PROBLEM TO WORK ON> Each entry in the block below needs to be copied out exactly.

____ EXCERPTED RECORDS

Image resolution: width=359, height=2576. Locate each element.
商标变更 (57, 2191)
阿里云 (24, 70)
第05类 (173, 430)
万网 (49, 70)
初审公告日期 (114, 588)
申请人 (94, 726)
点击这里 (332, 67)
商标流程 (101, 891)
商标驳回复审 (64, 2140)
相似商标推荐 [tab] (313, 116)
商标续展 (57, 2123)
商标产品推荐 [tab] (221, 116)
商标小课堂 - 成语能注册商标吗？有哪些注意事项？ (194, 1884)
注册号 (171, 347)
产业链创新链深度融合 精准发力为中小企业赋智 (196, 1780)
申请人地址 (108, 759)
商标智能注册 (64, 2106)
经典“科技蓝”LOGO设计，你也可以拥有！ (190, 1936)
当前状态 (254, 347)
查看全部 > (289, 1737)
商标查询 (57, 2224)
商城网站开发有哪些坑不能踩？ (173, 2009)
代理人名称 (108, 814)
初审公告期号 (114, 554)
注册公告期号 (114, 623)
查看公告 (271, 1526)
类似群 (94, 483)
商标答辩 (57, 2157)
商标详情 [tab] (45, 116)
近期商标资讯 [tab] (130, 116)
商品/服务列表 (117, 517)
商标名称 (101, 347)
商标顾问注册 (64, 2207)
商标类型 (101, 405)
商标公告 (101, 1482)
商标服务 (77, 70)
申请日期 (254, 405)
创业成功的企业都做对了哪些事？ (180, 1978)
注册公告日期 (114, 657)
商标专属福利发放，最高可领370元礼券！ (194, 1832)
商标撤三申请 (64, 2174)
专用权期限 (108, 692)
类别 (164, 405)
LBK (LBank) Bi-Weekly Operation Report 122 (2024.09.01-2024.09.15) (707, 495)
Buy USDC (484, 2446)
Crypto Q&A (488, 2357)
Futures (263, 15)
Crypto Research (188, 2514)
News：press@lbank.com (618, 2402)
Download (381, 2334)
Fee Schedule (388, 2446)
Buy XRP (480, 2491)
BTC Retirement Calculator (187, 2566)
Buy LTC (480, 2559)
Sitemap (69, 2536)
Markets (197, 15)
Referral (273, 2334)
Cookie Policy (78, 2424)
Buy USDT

________

TASK OUTPUT>
Image resolution: width=359, height=2576. Locate each element.
商标变更 (57, 2191)
阿里云 (24, 70)
第05类 (173, 430)
万网 (49, 70)
初审公告日期 (114, 588)
申请人 (94, 726)
点击这里 (332, 67)
商标流程 (101, 891)
商标驳回复审 (64, 2140)
相似商标推荐 [tab] (313, 116)
商标续展 (57, 2123)
商标产品推荐 [tab] (221, 116)
商标小课堂 - 成语能注册商标吗？有哪些注意事项？ (194, 1884)
注册号 (171, 347)
产业链创新链深度融合 精准发力为中小企业赋智 (196, 1780)
申请人地址 (108, 759)
商标智能注册 (64, 2106)
经典“科技蓝”LOGO设计，你也可以拥有！ (190, 1936)
当前状态 (254, 347)
查看全部 > (289, 1737)
商标查询 (57, 2224)
商城网站开发有哪些坑不能踩？ (173, 2009)
代理人名称 (108, 814)
初审公告期号 (114, 554)
注册公告期号 (114, 623)
查看公告 (271, 1526)
类似群 (94, 483)
商标答辩 (57, 2157)
商标详情 [tab] (45, 116)
近期商标资讯 [tab] (130, 116)
商品/服务列表 (117, 517)
商标名称 (101, 347)
商标顾问注册 (64, 2207)
商标类型 (101, 405)
商标公告 (101, 1482)
商标服务 (77, 70)
申请日期 (254, 405)
创业成功的企业都做对了哪些事？ (180, 1978)
注册公告日期 (114, 657)
商标专属福利发放，最高可领370元礼券！ (194, 1832)
商标撤三申请 (64, 2174)
专用权期限 (108, 692)
类别 (164, 405)
LBK (LBank) Bi-Weekly Operation Report 122 (2024.09.01-2024.09.15) (707, 495)
Buy USDC (484, 2446)
Crypto Q&A (488, 2357)
Futures (263, 15)
Crypto Research (188, 2514)
News：press@lbank.com (618, 2402)
Download (381, 2334)
Fee Schedule (388, 2446)
Buy XRP (480, 2491)
BTC Retirement Calculator (187, 2566)
Buy LTC (480, 2559)
Sitemap (69, 2536)
Markets (197, 15)
Referral (273, 2334)
Cookie Policy (78, 2424)
Buy USDT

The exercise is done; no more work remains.